There are many good reasons to study the tragic imbroglio of the Second Indochina War (1955-1975). One of the most important is that successive White House administrations continue to embroil America in ‘ridiculous, endless wars’, to borrow a Trump phrase. The cost of institutional amnesia over the lessons from past wars has proved very steep.
Why, President Lyndon B. Johnson, agonised, did Vietnam matter at all? He justified the engagement to an electorate on the grounds that previous American presidents had judged it necessary to make a stand in this corner of South-East Asia – which was no reason at all, and an example of gross buck-passing. The same entrapment and buck-passing has now snared five White House administrations – Republican and Democrat alike – in Iraq, Afghanistan and other conflict-blighted countries.
The intellectual under-pinning in the 1950s was a bar room game: dominos. That the foreign policy of a great nation should be based on the weak analogy of falling dominos struck nobody as strange (until the pain became too great to bear). Nor does a jihadist domino theory seem odd to us, but it should. Out there beyond America’s shores, the re-worked theory posits, an abstract ‘they’ ‘wish to do us harm’ (could the Bush speech writer who coined this phrase ever have imagined its consequences)? If this is true, then the jihadist domino theory demands, as President Bush asserted in his September 21 2001 address to Congress (attended by the acolyte Prime Minister Blair), that America not wait for her enemies to strike, but rather sally forth and ‘bring justice to our enemies.’
The messiness and difficulty of re-arranging a disorderly and intractable world through military action passed by this moment of high rhetoric. Johnson had his August 1964 Gulf of Tonkin Resolution, with two dissenters. Bush was duly handed his September 2011 Authorisation for Use of Military Force - with just one dissenter who argued the White House incumbent was being handed a blank check to wage wars. So it has proved.
Defense Secretary Robert McNamara and his successor Melvin Laird both fretted over the cost of war. What would they have made of America’s first trillion dollar wars? USAID poured billions into the corrupt black hole of Saigon run by the Ngo brothers, and later the ever-revolving carousel of venal South Vietnamese generals.
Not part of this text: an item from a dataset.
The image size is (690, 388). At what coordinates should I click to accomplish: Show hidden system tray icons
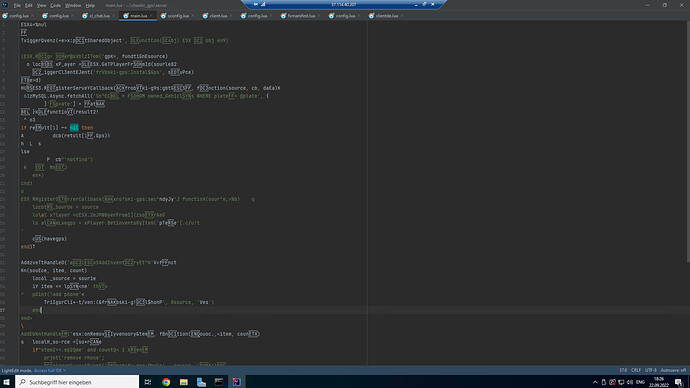click(x=595, y=382)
More American aid has now been afforded to a bottomless, corrupt Afghanistan than was granted to war-shattered Europe under the Marshall Plan. Military Assistance Command Vietnam (MACV) continued to report ‘progress’ until the word was drained of all meaning. The same ‘credibility gap’ undermined the ISAF spin machine that tossed out ‘progress reports’ like sweets to reporters who long stopped believing a word the military media machine spouted.
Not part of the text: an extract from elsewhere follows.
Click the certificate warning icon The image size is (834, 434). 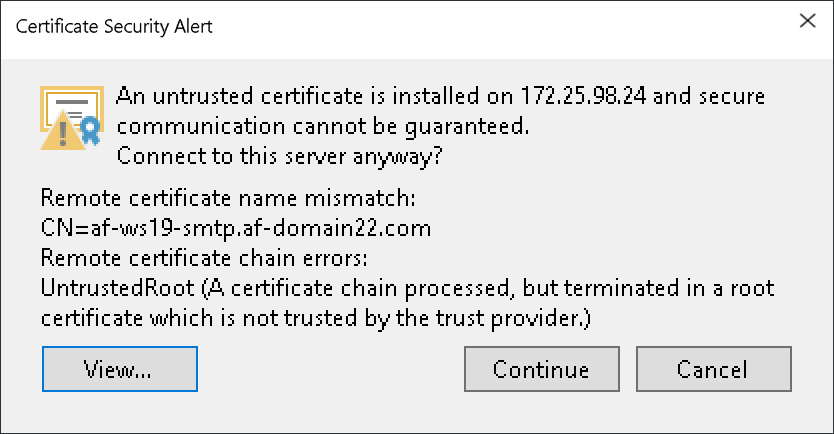pyautogui.click(x=72, y=118)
In Vietnam, America was served by an excellent and impeccable intelligence production line offered by the CIA (in sharp and acrimonious contrast to MACV reporting). It is still a thrill today to read the accuracy and foresight of this agency’s now declassified reporting. But what is the point of this excellence if after the intelligence crosses the threshold of the White House it becomes politicised information, or is abused, or is just plainly ignored because it does not serve the ‘political narrative’? When will the Washington DC executive office learn to appreciate its intelligence helps?
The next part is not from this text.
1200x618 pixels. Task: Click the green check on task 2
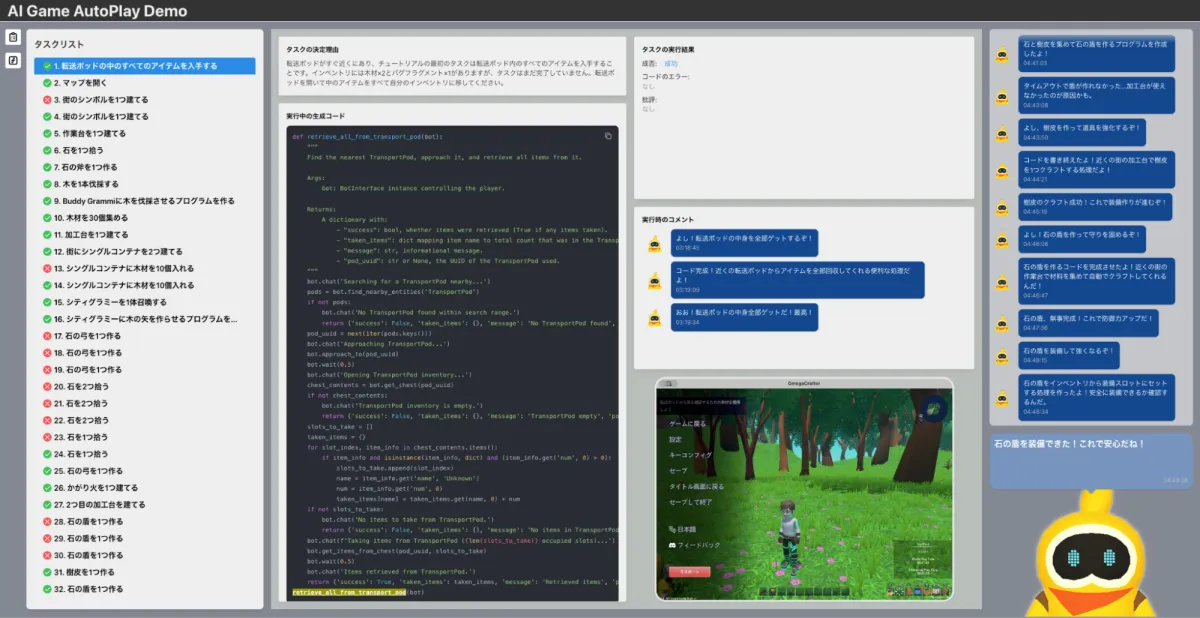47,83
It is too easy to get into wars if you are super power. But the first question you must ask is: how does this war end? Nobody could answer the question in 1960s Indochina and nobody can answer the same question today in the Middle East, Sub-Saharan Africa, or Central Asia.
It is insufficient to act in good faith, the title of my first volume. Good sense is also necessary. American administrations would do well to remember the May 27 1964 private words exchanged between Senator Richard Russell, better remembered for his opposition to Civil Rights, and a tormented Johnson. What should he do: get in or get out? Where was the key to unlocking the terrible mess? What was the answer to the Vietnam domino? ‘It isn’t important to us a damn bit’, replied the senator.
Sergio Miller is a former British Army Intelligence Corps officer who served in Special Forces. He was deployed to Northern Ireland and undertook assignments in South America and East Asia. In the first Gulf War he served as an intelligence briefer to the UK Joint Commander. Since leaving the regular armed forces he has worked in the defence industry. He continues to support the Reserves and writes regularly on defence subjects.